SOURCE DOCUMENT —
Michael Giberson: They are special because we’ve seen whole generations cycle through that diner. We’ve seen young couples get engaged there, have kids. Their kids have worked for us.
Neil Andersen: Then they have kids.
Michael Giberson: We’ve heard so many stories from people, tell us how special it is to come to the diner as a child and then come as a teenager and come as an adult. I mean myself, I hung out in that diner, it was the junior high after school hangout when I was a kid, because you’d go in there with very little money and you’d get a coke and you’d play the juke box and you’d get some french fries, and that was the place to be.
Lisa Belisle: What is it about your diner that keeps people, aside from obviously the social element and the culture of it, what keeps them coming back? What’s the mystique of the diner?
Neil Andersen: Food. Let’s say first and foremost, I think, food. I think we serve good food, and we serve honest food. We have a great variety of things. I think we’ve sort of found that sweet spot between diner classics and interesting contemporary food. It’s a restaurant, people come there to eat, most importantly.
Michael Giberson: It’s important to have a variety. We have everything you’d expect to find in a diner, but in a small town in Maine, in midwinter, you have to do everything you can to encourage every customer to come in. Having a real variety on the menu does that, and keeping it fresh.
Neil Andersen: Yeah, and vegetarian food, ethnic food, regional food. That’s something that we were always interested in. That was, we knew from the start that what we would have to do to keep us interested and to keep us there we couldn’t just do the standards. We had to hopefully step it up a little bit.
Michael Giberson: Plus we watched my dad struggle because his business was kind of dying because it was very traditional. His clientele was elderly. His biggest time of the month was when social security checks came out. We obviously knew we had to change that business model in order to succeed. We managed to do it. First, we just kind of tweaked his menu and made better quality of what he was doing. Then we started introducing our own type of cooking.
Lisa Belisle: If someone were to visit the diner today and, say as a vegetarian myself, and I haven’t been to the diner for a few years now, but what could I expect to see there?

JOB 1 —
Rewrite the paragraph of the diner interview beginning "Plus we watched my dad struggle" as a short bulleted list of its main facts.
JOB 2 —
Please set down the passage of the diner interview word for word, beginning at the words "Michael Giberson: It’s" and stopping after "keeping it fresh.".

ITEMS —

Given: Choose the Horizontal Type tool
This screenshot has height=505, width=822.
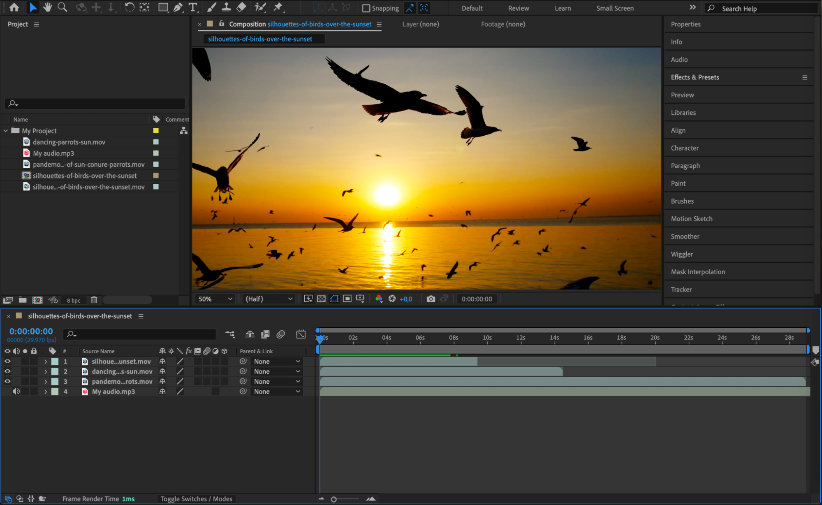Looking at the screenshot, I should pyautogui.click(x=192, y=7).

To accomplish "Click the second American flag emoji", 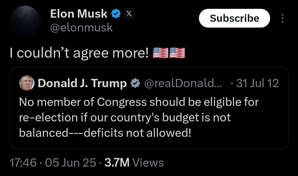I will tap(177, 53).
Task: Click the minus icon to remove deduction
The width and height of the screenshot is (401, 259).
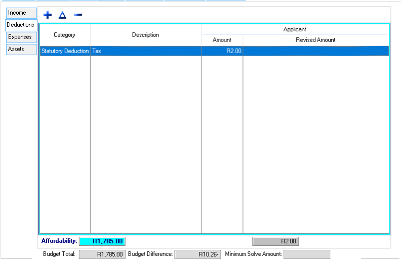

FINAL RESULT 1 —
- The speaker's father's business was dying because it was very traditional.
- His customers were elderly, and his busiest time of the month was when social security checks came out.
- The speakers knew they had to change the business model to succeed, and they did.
- They first tweaked his menu and improved the quality of what he was making.
- Then they began introducing their own type of cooking.

FINAL RESULT 2 —
Michael Giberson: It’s important to have a variety. We have everything you’d expect to find in a diner, but in a small town in Maine, in midwinter, you have to do everything you can to encourage every customer to come in. Having a real variety on the menu does that, and keeping it fresh.